W sobotę 17 września miało miejsce otwarcie Kanału Żeglugowego przez Mierzeję Wiślaną. W ramach uroczystości, prócz części oficjalnej z udziałem najważniejszych osób w państwie, mogliśmy zobaczyć pokaz dronów, czy wysłuchać koncertu m.in. Cleo i Sound’n’Grace.
Sobotnie wydarzenie nie jest jednak etapem końcowym całej agendy. Odpowiedzialny za koncepcję wiceminister infrastruktury, Marek Gróbarczyk, zapowiedział, iż ostateczne domknięcie projektu nastąpi jesienią 2023 r. Koszt całej inwestycji będzie wynosił ok. 1,9 mld. zł. Polityk zdradził kolejne etapy przekopu, które pozwolą na optymalne wykorzystanie portu w Elblągu.
„Otwieramy przekop Mierzei Wiślanej, na ten moment czekaliśmy wiele lat. 17 września uruchomiony zostanie Kanał Żeglugowy. W tym dniu statki zyskają swobodny dostęp do wszystkich portów Zalewu Wiślanego i co najważniejsze do portu morskiego w Elblągu. W ten sposób zakończy się pierwszy, najważniejszy etap tej inwestycji” — wyjaśnił cytowany w komunikacie przesłanym PAP wiceminister infrastruktury Marek Gróbarczyk.
Całkowita długość kanału, od Zatoki Gdańskiej, aż po Elbląg, wynosi blisko 25 km. Docelowo nowo otwarty akwen powinien mieć 5 m głębokości. Droga wodna została zaprojektowana dla statku o długości 100 m, szerokości 20 m i zanurzeniu 4,5 m.
Dalsze prace dotyczące przekopu obejmują m.in.: obudowę i pogłębienie rzeki Elbląg, budowę mostu obrotowego w Nowakowie, a także pogłębienie samego Zalewu Wiślanego.
Data otwarcia kanału jest nieprzypadkowa. 17 września to rocznica agresji Związku Radzieckiego na Polskę, do której doszło w 1939 r. „Data 17 września na otwarcie przekopu Mierzei Wiślanej nie została wybrana przypadkowo. Ten symboliczny moment, tragiczny dla Polski, chcemy przełamać przez jutrzejsze rozpoczęcie żeglugi” — wytłumaczył w Programie 1 Polskiego Radia poseł Gróbarczyk.

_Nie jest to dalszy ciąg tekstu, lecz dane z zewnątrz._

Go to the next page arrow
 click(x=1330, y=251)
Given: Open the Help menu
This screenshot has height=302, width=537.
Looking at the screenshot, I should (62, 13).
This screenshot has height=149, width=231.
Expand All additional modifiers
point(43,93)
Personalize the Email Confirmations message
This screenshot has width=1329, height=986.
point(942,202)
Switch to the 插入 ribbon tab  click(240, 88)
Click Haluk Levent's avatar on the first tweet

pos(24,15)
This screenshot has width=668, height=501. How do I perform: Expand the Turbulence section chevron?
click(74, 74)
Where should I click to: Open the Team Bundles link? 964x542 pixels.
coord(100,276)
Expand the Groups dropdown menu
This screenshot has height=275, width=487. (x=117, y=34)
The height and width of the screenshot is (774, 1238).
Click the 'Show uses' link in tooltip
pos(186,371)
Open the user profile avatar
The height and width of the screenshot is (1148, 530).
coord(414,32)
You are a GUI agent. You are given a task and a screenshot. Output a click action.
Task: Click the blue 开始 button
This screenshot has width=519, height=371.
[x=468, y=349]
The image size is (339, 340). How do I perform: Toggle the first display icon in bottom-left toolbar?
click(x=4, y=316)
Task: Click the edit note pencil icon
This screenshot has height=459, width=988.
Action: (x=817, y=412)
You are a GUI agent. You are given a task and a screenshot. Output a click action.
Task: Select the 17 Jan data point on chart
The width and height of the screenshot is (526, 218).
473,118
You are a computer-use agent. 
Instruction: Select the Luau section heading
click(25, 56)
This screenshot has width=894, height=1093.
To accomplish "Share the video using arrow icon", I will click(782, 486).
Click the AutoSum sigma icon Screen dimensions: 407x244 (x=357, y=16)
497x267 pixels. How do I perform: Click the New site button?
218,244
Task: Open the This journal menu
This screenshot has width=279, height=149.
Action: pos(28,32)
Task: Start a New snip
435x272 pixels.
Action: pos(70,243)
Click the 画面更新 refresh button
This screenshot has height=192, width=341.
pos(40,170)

Dyrektor Urzędu Morskiego w Gdyni, kapitan Wiesław Piotrzkowski, zwrócił uwagę na strategiczne znaczenie inwestycji na Mierzei Wiślanej. „Będziemy mieli niezakłócony dostęp do tej części Zalewu Wiślanego i portów zalewowych Elbląga. Nie będziemy musieli przechodzić przez wody sąsiada i uzyskiwać pozwoleń. To administracja morska będzie decydowała, w jakiej kolejności te statki będą przechodziły” — stwierdził Piotrzkowski. Jak do tej pory, tylko dwa razy w historii okręt służby państwowej wpłyną do portu w Elblągu przez Cieśninę Pilawską. Otwarcie kanału na pewno poprawi tę statystykę.